Considering my first road bike and it seems that every time I look at a road bike I feel like I must get a 105 or Apex setup as a minimum. My hope is that I will ride 20 to 60 miles a week to start. What are your thoughts on the topic?


----------



## DaveT (Feb 12, 2004)

Couple of things. I feel that 105 or Apex are both great entry-level components for someone that may have more than just a very casual interest in cycling and who is potentially going to become far more interested in bicycling from a personal as well as a fitness standpoint.

Cycling can really hook you, but you already at least suspect that from being on this forum. It's very easy to think about riding 20 to 60 miles a week to going for a 20 to 60 mile ride in a day! 

You may as well start with equipment that's going to give you pleasure, performance and bang for the buck (both 105 and Apex seem to do that very well) and as your experience and knowledge grow, you can start making informed decisions regarding upgrading to better stuff.

Buy whichever group, Shimano or SRAM, that feels best in your hands and seems to function the way you would like. Both are good with each brand having its supporters and detractors.


----------



## Hottody (Mar 31, 2012)

Good advice DaveC. I like both the SRAM and 105 groups! Now just trying to find the right bike. I like the Trek 2.3.


----------



## Camilo (Jun 23, 2007)

Set your budget, including the other stuff you need to buy - helmet, shoes, shorts and jerseys (more than one each), tool kit, frame pump, floor pump, etc.

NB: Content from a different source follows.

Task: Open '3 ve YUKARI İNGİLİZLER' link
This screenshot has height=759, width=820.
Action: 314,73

If that restricts you to a "Tiagra" level bike, or even a Sora bike, don't worry, both of those groups are perfectly functional and will give you years of use if maintained. Tiagra looks and shifts just like the other Shimano STI's and works perfectly. Sora shifts differently, but again is just fine if that's what you can afford.

Don't worry if you can't afford 105 or Apex, but if you can (along with the other stuff), go for it.


----------



## MarvinK (Feb 12, 2002)

I would avoid Sora. Shimano finally updated Tiagra to 10 speed, so that wouldn't be a bad option if money is tight. The downside of Sora or older used bikes with <10 speed cassettes is if you ever want to upgrade or need to replace a part--you have to replace several parts to get it updated to 10 speed. Over time, 8 and 9 speed cassettes will be harder to find and only low quality parts will be available.


----------



## AndrwSwitch (May 28, 2009)

I race a Tiagra bike. I don't feel like it's holding me back. My fitness, on the other hand... I think Tiagra and Apex are more parallel than 105 and Apex, but I don't know SRAM's groups that well.

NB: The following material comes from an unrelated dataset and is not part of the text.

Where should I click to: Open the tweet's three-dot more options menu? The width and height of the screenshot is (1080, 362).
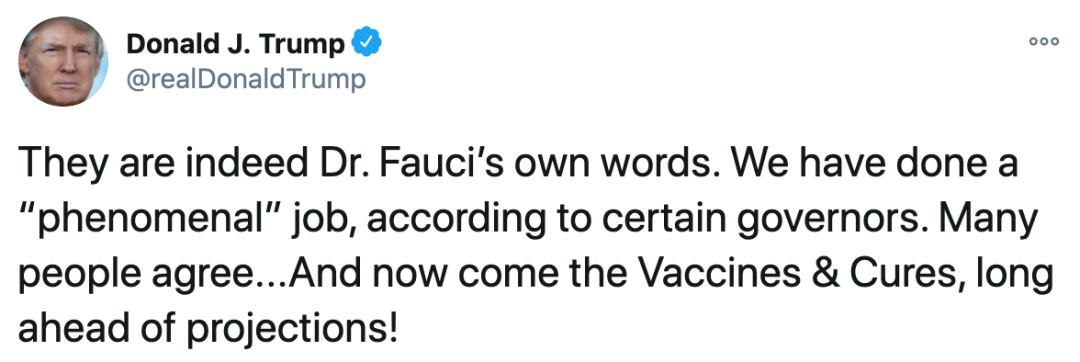[1044, 41]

Another of my bikes has 105, and Ultegra shifters. It's nicer, but ultimately that only matters when I shift. Since Tiagra still does the job, not hugely important.

I had a bike that fit badly, and had downtube shifters. (But well-tuned and indexed, so they worked fine.) Guess which part bothered me.

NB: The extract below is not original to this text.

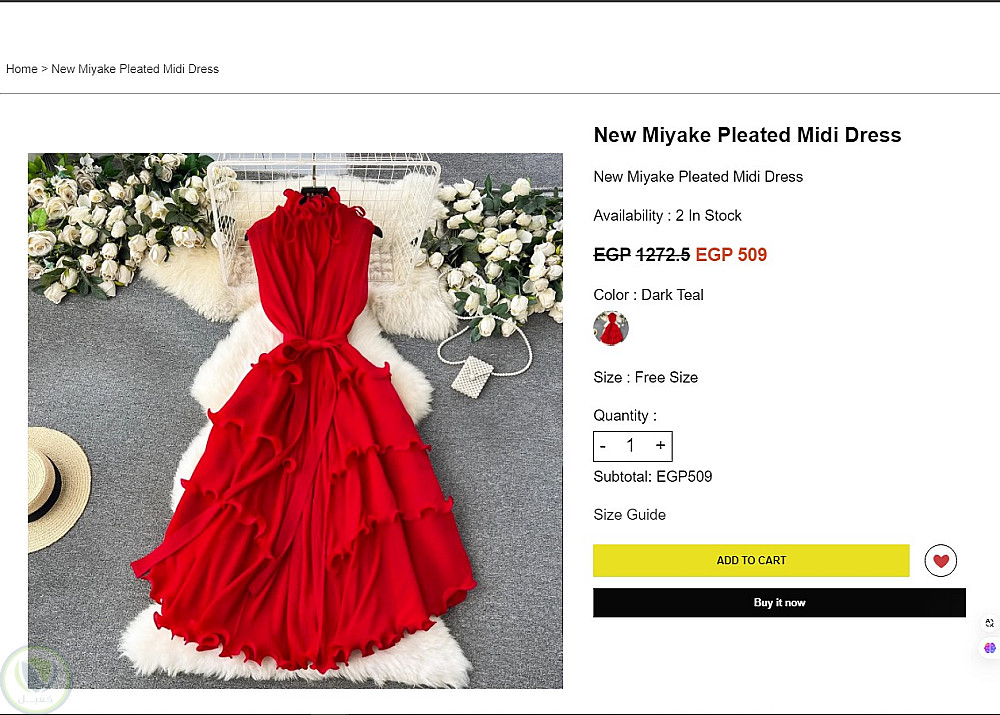Select the Free Size option text
This screenshot has height=715, width=1000.
(x=666, y=377)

FWIW, I recently ordered a hyperglide model 6-speed freewheel. I wouldn't worry too much about finding 8- and 9-speed cassettes. If it comes up, you can take an 8-speed Shimano road bike to 10-speed by replacing the shifters, chain and cassette.


----------



## Hottody (Mar 31, 2012)

Good advice AmdrwSwitch. Thank you!


----------



## francoaa (Mar 19, 2008)

I too say go with what you can afford. I got back into biking 2yrs ago and got tiagra. I did not want the lower option since did not like how it shifted. And I knew I would want a better upgrade sooner than later. I will not need 105 until present eqpt. wears out.


----------



## the sarge (Jan 10, 2011)

i personally recommend the 105 or higher simply due to lever feel. i found that the tiagra's had week springs in them making the levers slide out of my grip while breaking. it is largely due to the way i grab them i would imagine, but the confidence was not there for me.


----------



## Scott in MD (Jun 24, 2008)

5700 105 is crazy good. It's unreal how good it is. If I were in charge of marketing at Shimano I would never again allow so much functional similarity between product linesas there was with 5700 105, 6700 Ultegra and 7900 DA. I think this is the reason for 11 speed on DA and electronic shifting on Ultegra ... to drive a little more differentiation. 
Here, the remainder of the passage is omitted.